Your Lawyer Might Soon Get Legal Help From AI System

According to Jimoh Ovbiagele, ROSS Intelligence's CTO, he got his idea of developing an artificial intelligence system for legal aid when he saw how expensive the legal fees are when his parents were planning a divorce. Due to the high costs involved they had to abandon the whole plan.  Ovbiagele told in an interview for WIRED that, remembering his parents' difficulties, he decided to study computer science with the aim of developing an AI system that would ease the lawyers work on researching cases. He had the opportunity to pursue his AI project at the University of Toronto.

Later on, Ovbiagele co-founded ROSS Intelligence together with a team of people whose backgrounds range from computers to neuroscience to law. They came up with an application for voice recognition powered by the learning service provided by the cognitive system of IBM Watson. Their application is specialized in providing legal assistance.

ROSS Intelligence's AI app is yet another example of how machine learning is becoming a common technology infiltrating our everyday lives. Today, not only AI algorithms have improved, but also the ability to provide access to these type of applications across the Internet. For instance, this week, a toy startup called Elemental Path announced that it's taking preorders for their CogniToy dinosaur bot. The application is making use of IBM Watson's processing power as well.

SRI International, a Silicon Valley incubator that developed Apple's Siri digital assistant, announced recently a voice-recognition application that can function as an add-on for mobile banking apps. Customers can use it in order to question the system about their accounts. In this perspective, Ross is just another company following the trend.

Ross functions the same way as Siri, users being able to asking questions in natural language. The system searches through its database of legal documents and provides an answer paired with a confidence rating. A user can see the answer of the source documents from which Ross has extracted the information below. In case that the response is accurate, the user can rate it with a "thumbs up" button that also saves the source. In case that the user selects "thumbs down," Ross app provides another response.

According to Ovbiagele, Ross AI legal app is a great improvement over current research databases relying mostly on a keyword search. The system can learn from the feedback given by users and improves its performance in time, with more input.

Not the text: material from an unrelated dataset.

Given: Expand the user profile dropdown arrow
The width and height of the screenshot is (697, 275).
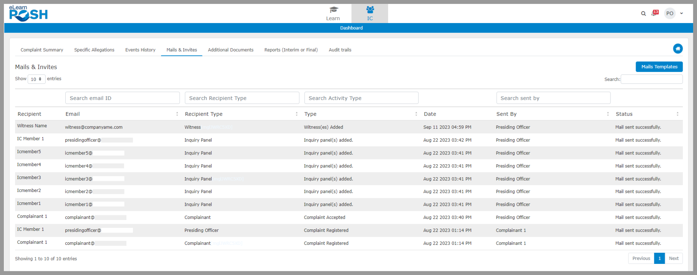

ROSS Intelligence started the AI legal aid app project last September. According to another ROSS co-founder, Andrew Arruda, the team started their research on the project with a "blank slate" version of IBM Watson. They input in the system thousands of pages of legal documents and then trained the AI application on the ontologies and taxonomies of law. The last step was to build a proprietary machine-learning layer called LegalRank in order to further refine the system.

For the moment, Ross is specialized on insolvency and bankruptcy law, but Arruda and Ovbiagele trust its ability to move into other areas. According to them, there's no shortage of demand from an attorney seeking ways to make legal research easier. According to statistics, lawyers devote to legal research nearly a fifth of their working hours. Law firms have to spend annually around $9.6 billion on research only.